# Sl30sh brake question



## Loop Wing (Aug 23, 2006)

I am getting into heaver casting and have recently bought 2 of these reels used, both have a shock leader and 17lb running line. I checked the brakes yesterday after reading on here which brakes are the best. One of the reels which is on a 12' Tica rod has one red and looks like a clear brake. The reel that is one the 11' foot Tica has both red brakes on. I took the 12 footer to the beach the other day and was throwing it with a 6oz toungue weight. I really did not feel I was getting any farther than when I throw my Calcutta 400 on my 8' St. Croix Tidemaster with 2oz of inline trolling sinker. Would changing the brakes help. I know I have to work on technique some, but I have been casting for awhile. That red and clear brake made it feel like that reel would not blow up if I casted it right. I did not control the spool with my thumb, just stopped it from spinning once the weight hit the water. 
A point of reference for anyone that knows the area. I was at Lesner bridge. I walked to the last wooden pilings to the left of the bridge in the bay, not the inlet. I was casting over 3/4 of the way to the pillings, The one with the American flag. It felt to me that would not even make it halfway to the second sandbar at hatteras. 

Guess my question (after all of my rambling) is would a brake and technique change be in order or should I work more on technique??????? Thanks in advance for everyones knowledge and help.


----------



## Hudak (Sep 10, 2007)

What kind of tension do you have on the bearing cap? Those things will throw if you have it set up right. I throw the exact same set up on the pier as an anchor rod. 12' Tica, 8oz anchor, 25lb test though. I never put brakes in mine though... I just throw without any brakes.

JMHO,
Robert


----------



## Loop Wing (Aug 23, 2006)

Tension cap, what's that???? Just joking. No, I had it as far off as I could and still have the cap attached to the reel. Maybe I will take the brakes off and go try it again this weekend.


----------



## Team Buddhahead (Apr 3, 2007)

Just remember the red ones brake more than the clear. Also you should have a round and flat edge on the brakes. Flat will brake more..


----------



## Loop Wing (Aug 23, 2006)

what about no brakes??? How close to a blow up will that get me?


----------



## squalus (Sep 26, 2007)

I started without brakes and only had one real blowup

I use one red and one white on my slosh and sha. I think it gives you more confidence to let 'er rip.


----------



## Hudak (Sep 10, 2007)

I usually don't use brakes in my reels. So, I can't give you an honest comparison as to where the blow up mark is. I just throw the reel until I get it dialed in, then let it rip. Now, I do have a thumb that is used to feathering the fluff when I have to. Maybe I should be using brakes, never thought about it much. 
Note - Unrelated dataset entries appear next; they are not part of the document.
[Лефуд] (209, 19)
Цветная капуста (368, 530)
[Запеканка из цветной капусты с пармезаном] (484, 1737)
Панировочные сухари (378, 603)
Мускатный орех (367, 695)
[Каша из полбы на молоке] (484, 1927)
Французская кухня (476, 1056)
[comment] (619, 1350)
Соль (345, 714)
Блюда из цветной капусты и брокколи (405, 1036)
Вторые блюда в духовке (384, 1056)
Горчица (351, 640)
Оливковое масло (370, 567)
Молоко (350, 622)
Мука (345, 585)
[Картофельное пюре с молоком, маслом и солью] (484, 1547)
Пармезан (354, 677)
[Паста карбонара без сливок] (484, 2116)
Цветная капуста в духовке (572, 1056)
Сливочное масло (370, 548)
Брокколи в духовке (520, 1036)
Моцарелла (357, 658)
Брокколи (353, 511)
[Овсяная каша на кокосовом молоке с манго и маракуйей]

Like I said earlier, this is just my opinion. It works for me. Of course, throwing without brakes is a little more difficult as the wind changes. I will tune the reel a little as the wind changes, or use my thumb to control blowups. With brakes I imagine the margin of error is a little thicker. I am just throwing out there the fact that they can be thrown very successfully without brakes if you were inclined to give it a shot. Just make sure that your thumb cooperates quickly if need be.

Robert


----------



## Cdog (Mar 18, 2002)

Loop Wing said:


> what about no brakes??? How close to a blow up will that get me?


Everyone is different.For me no brakes meant either a blow up or a scorched thumb every cast. However Eric throws all his with no brakes.

I started with 2 reds, then 1 red,then 1 red 1 white,tried 2 whites but got squirrley so I have stuck with 1 red and 1 white.


----------



## Loop Wing (Aug 23, 2006)

Thaks everyone. I will give it a try with no brakes, but think I might stick with one red and one white, afterwards. I have been throwing baitcasters for a long time, so my thumb is pretty good at feathering down that fluff of a blow up. Although, my firsy cast the other day I stayed on the spool to much and melted the skin a little. Plus that albright knot did a trick on me. Made sure I kept it to the side of the spool everytime I reeled in after that.


----------



## eric (Oct 24, 2007)

here ya go, try these configurations.
the list is only for straight braking force, does not apply oil visocity, tensioner, or line level.
i use thin oils on all my reels. so its a pretty accurate list.



> Quote:
> Originally Posted by ooeric
> i believe the order from strongest to lightest
> 
> ...


----------



## Loop Wing (Aug 23, 2006)

Yeah I saw that chart the other day and that is what got me thinking. Thank you for posting it again. Where can I get different brakes around Virginia Beach? Looks like there a big difference between R W and no brakes at all.


----------



## eric (Oct 24, 2007)

you dont need to buy any
easiest is to make your own.

find some old unusable pens,
take out the tube inside. and just cut those to size, slide it onto the pins and give it a whirl.


OR just order them from daiwa. maybe you can even get it for free xD, ya never know if the phone guy is nice =]


----------